Segment Start: PROVIDED RECORDS

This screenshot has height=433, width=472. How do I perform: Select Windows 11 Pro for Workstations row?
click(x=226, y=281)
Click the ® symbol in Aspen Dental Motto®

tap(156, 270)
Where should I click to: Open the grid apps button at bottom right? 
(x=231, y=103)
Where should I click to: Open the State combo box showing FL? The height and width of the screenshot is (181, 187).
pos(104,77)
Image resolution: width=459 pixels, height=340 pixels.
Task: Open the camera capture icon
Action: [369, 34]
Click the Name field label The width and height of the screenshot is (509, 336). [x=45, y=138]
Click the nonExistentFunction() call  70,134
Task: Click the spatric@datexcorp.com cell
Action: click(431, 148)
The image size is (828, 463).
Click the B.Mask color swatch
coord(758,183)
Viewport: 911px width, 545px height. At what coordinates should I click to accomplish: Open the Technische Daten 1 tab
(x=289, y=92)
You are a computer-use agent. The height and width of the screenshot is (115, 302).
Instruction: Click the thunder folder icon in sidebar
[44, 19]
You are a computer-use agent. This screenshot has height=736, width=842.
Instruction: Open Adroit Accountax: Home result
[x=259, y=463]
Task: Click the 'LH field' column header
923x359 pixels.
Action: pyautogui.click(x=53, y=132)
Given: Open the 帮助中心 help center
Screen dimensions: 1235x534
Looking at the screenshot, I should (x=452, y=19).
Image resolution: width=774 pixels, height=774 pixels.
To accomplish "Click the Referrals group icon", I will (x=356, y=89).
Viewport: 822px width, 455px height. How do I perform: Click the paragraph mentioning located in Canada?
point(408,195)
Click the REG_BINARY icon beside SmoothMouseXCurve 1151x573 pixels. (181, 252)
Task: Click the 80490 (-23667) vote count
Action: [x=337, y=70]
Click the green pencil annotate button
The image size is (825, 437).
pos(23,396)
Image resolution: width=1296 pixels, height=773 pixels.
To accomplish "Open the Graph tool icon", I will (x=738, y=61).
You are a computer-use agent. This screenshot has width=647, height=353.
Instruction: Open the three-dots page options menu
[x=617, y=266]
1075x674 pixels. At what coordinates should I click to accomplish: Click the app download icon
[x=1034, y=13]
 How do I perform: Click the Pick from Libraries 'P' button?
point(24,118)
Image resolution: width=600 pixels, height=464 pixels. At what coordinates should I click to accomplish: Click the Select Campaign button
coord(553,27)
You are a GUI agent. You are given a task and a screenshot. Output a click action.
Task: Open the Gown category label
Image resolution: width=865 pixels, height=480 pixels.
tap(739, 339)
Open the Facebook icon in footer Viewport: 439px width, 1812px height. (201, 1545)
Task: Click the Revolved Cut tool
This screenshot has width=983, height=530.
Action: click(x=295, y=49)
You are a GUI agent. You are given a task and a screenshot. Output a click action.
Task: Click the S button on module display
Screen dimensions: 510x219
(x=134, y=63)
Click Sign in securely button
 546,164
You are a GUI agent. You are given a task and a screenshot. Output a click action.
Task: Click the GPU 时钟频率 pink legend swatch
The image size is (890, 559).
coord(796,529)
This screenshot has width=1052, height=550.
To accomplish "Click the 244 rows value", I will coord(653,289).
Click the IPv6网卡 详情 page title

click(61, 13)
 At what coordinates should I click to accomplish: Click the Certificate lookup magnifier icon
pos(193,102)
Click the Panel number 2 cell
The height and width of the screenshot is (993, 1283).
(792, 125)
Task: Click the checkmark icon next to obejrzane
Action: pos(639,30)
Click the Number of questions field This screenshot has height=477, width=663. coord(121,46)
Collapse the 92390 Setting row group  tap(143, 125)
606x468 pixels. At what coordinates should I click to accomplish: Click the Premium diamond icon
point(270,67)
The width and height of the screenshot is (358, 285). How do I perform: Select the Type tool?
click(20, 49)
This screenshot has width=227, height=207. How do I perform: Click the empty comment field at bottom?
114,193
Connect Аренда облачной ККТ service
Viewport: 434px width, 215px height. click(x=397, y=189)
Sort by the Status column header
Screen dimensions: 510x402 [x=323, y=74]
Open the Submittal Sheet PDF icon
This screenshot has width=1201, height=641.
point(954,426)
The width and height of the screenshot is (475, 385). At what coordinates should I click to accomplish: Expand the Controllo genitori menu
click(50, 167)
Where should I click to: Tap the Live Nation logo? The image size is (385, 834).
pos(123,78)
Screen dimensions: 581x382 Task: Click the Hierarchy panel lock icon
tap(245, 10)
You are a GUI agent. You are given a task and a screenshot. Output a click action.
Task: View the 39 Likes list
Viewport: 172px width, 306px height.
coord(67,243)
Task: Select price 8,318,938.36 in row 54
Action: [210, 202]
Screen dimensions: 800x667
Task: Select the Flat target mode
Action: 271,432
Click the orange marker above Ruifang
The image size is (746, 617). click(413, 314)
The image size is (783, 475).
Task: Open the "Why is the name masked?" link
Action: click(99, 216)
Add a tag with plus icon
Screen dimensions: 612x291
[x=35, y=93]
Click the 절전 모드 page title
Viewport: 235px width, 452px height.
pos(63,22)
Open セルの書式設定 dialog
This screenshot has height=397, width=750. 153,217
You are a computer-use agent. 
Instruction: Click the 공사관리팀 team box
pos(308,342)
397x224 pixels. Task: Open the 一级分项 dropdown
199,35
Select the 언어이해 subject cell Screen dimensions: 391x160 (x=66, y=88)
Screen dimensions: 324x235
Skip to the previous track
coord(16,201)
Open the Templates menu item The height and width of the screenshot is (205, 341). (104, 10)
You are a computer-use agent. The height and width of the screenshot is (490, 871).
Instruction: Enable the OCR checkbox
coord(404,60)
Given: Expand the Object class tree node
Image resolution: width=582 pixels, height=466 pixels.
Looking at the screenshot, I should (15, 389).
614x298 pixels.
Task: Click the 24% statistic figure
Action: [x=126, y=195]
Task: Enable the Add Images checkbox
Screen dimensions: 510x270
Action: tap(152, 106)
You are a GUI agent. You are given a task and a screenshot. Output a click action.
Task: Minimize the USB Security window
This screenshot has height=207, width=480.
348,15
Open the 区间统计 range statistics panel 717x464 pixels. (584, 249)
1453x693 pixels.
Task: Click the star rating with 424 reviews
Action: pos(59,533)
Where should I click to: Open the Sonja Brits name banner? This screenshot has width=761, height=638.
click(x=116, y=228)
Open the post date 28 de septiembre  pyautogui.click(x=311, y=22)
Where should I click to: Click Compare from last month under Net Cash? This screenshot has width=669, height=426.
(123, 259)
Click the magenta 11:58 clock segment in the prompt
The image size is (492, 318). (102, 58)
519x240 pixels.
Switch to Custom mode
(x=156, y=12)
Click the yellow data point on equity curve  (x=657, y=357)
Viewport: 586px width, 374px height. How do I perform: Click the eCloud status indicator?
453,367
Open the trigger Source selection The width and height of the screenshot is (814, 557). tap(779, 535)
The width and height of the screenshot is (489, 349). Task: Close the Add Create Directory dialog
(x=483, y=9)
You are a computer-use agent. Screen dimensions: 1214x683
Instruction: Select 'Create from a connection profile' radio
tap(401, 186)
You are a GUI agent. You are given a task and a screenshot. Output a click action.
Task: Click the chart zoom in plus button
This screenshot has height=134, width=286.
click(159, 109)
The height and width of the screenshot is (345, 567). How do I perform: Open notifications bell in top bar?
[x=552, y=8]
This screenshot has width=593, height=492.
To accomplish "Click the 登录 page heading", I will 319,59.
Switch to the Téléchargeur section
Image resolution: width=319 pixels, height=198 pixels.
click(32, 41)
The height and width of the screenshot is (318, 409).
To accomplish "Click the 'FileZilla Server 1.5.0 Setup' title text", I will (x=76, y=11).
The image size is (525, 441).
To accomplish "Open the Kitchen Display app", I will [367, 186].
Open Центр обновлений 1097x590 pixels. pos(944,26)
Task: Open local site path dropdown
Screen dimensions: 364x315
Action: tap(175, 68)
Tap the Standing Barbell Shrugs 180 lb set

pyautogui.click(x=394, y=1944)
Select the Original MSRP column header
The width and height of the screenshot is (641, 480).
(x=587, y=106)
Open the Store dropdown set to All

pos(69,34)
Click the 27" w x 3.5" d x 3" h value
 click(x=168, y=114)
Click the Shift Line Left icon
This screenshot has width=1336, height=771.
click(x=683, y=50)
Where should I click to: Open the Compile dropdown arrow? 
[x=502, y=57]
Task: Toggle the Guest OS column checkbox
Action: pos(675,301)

Segment End: PROVIDED RECORDS

DIRECTIONS FOR THIS TASK >> The required output is the stretch of entries above from the line containing "Screen dimensions: 324x235" through the line containing "Given: Expand the Object class tree node", reproduced exactly.

SOLUTION TO THIS TASK >>
Screen dimensions: 324x235
Skip to the previous track
coord(16,201)
Open the Templates menu item The height and width of the screenshot is (205, 341). (104, 10)
You are a computer-use agent. The height and width of the screenshot is (490, 871).
Instruction: Enable the OCR checkbox
coord(404,60)
Given: Expand the Object class tree node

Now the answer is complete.